[Items listed in a dataset]
>>>
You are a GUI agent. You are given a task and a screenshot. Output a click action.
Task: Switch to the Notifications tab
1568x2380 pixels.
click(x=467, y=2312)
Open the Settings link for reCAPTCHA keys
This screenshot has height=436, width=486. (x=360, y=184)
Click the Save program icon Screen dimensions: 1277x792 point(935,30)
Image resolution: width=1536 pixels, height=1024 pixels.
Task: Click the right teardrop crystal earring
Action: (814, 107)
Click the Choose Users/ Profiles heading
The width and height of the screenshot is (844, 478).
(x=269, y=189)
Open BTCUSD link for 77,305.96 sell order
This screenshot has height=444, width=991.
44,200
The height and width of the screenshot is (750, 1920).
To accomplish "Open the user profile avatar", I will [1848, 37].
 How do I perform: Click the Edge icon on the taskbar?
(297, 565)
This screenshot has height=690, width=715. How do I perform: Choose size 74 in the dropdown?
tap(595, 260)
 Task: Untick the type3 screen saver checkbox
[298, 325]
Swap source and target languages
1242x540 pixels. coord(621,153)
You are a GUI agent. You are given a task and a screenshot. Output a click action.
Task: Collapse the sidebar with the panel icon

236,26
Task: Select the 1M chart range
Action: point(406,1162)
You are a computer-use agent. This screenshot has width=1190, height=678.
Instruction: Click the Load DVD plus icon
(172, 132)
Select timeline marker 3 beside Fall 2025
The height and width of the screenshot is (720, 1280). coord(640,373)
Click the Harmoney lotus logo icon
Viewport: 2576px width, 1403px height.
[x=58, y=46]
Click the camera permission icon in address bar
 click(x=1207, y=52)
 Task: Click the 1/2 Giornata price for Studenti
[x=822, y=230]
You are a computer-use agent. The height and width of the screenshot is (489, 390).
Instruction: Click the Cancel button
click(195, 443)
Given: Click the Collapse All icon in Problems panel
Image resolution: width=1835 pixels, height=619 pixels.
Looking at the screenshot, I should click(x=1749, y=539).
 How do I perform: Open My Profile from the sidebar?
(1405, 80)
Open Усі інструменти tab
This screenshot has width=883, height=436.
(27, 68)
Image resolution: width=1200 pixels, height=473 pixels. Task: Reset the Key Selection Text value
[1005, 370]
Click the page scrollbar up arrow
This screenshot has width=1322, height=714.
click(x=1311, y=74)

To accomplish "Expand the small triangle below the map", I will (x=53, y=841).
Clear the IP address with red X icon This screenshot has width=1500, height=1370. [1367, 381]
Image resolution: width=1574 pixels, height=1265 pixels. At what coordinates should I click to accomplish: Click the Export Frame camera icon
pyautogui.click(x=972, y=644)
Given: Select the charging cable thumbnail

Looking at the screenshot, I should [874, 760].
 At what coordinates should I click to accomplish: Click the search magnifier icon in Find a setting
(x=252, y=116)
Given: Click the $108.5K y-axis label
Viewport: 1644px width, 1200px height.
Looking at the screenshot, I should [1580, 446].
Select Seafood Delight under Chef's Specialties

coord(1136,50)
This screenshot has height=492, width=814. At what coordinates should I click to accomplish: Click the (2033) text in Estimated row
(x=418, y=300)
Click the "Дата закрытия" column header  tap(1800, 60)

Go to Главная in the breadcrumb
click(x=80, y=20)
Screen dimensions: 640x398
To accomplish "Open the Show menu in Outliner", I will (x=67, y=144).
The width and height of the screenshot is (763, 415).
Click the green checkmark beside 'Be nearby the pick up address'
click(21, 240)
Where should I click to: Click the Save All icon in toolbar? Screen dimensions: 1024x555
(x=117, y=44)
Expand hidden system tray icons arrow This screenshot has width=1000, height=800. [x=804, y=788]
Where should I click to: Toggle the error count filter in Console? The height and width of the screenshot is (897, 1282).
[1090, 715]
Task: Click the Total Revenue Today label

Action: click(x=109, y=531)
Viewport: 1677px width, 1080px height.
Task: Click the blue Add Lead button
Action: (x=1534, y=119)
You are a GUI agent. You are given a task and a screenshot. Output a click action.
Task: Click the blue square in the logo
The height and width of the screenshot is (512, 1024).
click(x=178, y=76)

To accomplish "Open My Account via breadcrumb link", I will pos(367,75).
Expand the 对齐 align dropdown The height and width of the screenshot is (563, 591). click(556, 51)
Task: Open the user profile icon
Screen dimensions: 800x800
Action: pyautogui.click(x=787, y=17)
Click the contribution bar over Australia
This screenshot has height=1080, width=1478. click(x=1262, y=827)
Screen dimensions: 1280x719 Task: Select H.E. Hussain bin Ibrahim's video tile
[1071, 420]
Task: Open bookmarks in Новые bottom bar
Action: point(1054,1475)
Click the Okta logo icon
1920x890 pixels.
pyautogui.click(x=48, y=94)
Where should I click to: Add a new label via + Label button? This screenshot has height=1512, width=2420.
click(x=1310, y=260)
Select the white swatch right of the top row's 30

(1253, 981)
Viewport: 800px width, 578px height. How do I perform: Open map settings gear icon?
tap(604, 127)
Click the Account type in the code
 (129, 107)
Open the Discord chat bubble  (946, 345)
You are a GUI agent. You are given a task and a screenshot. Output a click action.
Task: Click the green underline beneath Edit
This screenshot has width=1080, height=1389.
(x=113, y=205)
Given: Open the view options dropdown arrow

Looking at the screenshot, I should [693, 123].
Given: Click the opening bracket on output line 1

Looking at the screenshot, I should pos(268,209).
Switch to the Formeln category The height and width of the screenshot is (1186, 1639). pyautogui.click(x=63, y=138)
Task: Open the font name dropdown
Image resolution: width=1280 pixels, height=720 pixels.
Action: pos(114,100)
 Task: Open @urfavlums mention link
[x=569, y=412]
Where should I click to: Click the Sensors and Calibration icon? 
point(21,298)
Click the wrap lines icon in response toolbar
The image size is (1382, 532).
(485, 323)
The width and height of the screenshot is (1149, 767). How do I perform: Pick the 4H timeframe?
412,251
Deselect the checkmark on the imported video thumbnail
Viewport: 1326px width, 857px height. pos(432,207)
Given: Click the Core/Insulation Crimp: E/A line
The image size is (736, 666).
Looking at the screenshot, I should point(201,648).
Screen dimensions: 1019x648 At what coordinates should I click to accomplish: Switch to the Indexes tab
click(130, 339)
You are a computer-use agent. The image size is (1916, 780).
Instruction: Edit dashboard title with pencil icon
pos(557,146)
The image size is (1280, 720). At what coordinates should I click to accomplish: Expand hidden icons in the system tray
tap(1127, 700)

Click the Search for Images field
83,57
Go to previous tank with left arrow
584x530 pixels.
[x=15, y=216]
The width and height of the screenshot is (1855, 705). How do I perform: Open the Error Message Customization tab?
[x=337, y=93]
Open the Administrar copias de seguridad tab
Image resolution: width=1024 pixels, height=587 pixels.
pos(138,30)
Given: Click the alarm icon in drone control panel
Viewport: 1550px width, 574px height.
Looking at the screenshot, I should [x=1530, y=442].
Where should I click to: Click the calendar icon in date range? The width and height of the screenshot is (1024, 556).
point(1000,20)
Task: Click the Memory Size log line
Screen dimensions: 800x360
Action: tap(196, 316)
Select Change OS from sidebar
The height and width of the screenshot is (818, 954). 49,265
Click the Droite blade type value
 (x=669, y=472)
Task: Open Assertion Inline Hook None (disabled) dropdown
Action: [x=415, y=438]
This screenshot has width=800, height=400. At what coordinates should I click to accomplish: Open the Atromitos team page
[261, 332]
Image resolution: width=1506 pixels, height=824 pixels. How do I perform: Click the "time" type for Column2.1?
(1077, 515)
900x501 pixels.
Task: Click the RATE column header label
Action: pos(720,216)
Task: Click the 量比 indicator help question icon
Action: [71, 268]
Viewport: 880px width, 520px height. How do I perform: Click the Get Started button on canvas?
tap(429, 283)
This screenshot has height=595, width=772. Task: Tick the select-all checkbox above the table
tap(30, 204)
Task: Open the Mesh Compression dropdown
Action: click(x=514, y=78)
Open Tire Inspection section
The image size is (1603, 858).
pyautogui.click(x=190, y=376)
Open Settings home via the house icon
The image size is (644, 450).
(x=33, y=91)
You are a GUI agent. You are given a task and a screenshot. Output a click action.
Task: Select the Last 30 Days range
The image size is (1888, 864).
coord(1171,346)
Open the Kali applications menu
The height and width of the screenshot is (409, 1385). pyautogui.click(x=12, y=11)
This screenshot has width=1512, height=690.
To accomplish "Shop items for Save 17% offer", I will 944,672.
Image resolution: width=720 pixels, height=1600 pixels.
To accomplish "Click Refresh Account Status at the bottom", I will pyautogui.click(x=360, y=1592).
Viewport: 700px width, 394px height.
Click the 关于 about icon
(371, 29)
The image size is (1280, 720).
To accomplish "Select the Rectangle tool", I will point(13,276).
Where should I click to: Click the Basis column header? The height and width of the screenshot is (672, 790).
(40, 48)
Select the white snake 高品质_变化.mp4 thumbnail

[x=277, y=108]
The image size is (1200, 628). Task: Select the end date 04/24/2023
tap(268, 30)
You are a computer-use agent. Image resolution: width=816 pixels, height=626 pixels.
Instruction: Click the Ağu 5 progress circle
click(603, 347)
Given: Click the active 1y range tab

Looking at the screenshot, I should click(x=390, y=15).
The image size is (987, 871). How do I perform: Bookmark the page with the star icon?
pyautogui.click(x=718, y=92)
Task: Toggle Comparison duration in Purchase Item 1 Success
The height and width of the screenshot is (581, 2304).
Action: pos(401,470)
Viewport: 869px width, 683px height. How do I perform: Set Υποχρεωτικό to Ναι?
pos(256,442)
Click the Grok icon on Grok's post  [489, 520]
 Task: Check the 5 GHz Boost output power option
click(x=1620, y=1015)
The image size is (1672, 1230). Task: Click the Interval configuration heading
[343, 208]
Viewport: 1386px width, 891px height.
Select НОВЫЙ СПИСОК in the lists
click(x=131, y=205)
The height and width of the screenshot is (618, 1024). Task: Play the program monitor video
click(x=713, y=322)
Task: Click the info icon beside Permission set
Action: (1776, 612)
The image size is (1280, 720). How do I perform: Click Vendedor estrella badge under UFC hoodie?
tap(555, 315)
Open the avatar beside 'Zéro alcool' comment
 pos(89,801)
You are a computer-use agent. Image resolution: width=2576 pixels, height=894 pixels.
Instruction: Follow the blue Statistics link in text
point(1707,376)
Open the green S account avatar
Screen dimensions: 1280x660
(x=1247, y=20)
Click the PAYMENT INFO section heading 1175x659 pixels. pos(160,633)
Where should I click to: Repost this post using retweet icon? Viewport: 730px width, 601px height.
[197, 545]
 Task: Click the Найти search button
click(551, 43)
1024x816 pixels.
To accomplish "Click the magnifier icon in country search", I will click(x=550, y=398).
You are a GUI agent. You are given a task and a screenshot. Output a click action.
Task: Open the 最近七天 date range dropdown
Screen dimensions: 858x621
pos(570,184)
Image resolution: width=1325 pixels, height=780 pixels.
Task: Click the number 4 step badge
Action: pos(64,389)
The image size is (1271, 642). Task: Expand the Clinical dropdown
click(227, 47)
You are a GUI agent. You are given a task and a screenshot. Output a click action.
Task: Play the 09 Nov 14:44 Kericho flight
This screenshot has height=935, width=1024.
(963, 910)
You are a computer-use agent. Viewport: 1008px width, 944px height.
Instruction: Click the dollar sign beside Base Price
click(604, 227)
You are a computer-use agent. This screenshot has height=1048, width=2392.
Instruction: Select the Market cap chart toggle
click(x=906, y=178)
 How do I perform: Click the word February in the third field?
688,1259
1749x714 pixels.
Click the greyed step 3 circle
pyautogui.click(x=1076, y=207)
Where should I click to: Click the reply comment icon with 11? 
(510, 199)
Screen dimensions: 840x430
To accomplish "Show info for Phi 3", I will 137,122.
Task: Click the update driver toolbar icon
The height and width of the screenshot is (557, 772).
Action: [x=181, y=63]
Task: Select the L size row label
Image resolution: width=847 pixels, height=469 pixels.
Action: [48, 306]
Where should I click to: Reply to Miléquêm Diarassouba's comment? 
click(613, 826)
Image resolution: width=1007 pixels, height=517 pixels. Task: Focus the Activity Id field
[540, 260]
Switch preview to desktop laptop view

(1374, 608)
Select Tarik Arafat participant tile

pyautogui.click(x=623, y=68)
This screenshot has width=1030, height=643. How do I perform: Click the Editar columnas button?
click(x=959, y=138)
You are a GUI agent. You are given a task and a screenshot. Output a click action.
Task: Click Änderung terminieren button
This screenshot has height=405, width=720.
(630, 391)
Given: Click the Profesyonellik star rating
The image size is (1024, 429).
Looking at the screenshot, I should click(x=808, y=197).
<<<
What you have to do | Scan the entries above. Copy each line that has the string "section".

Answer below |
Open Tire Inspection section
Click the PAYMENT INFO section heading 1175x659 pixels. pos(160,633)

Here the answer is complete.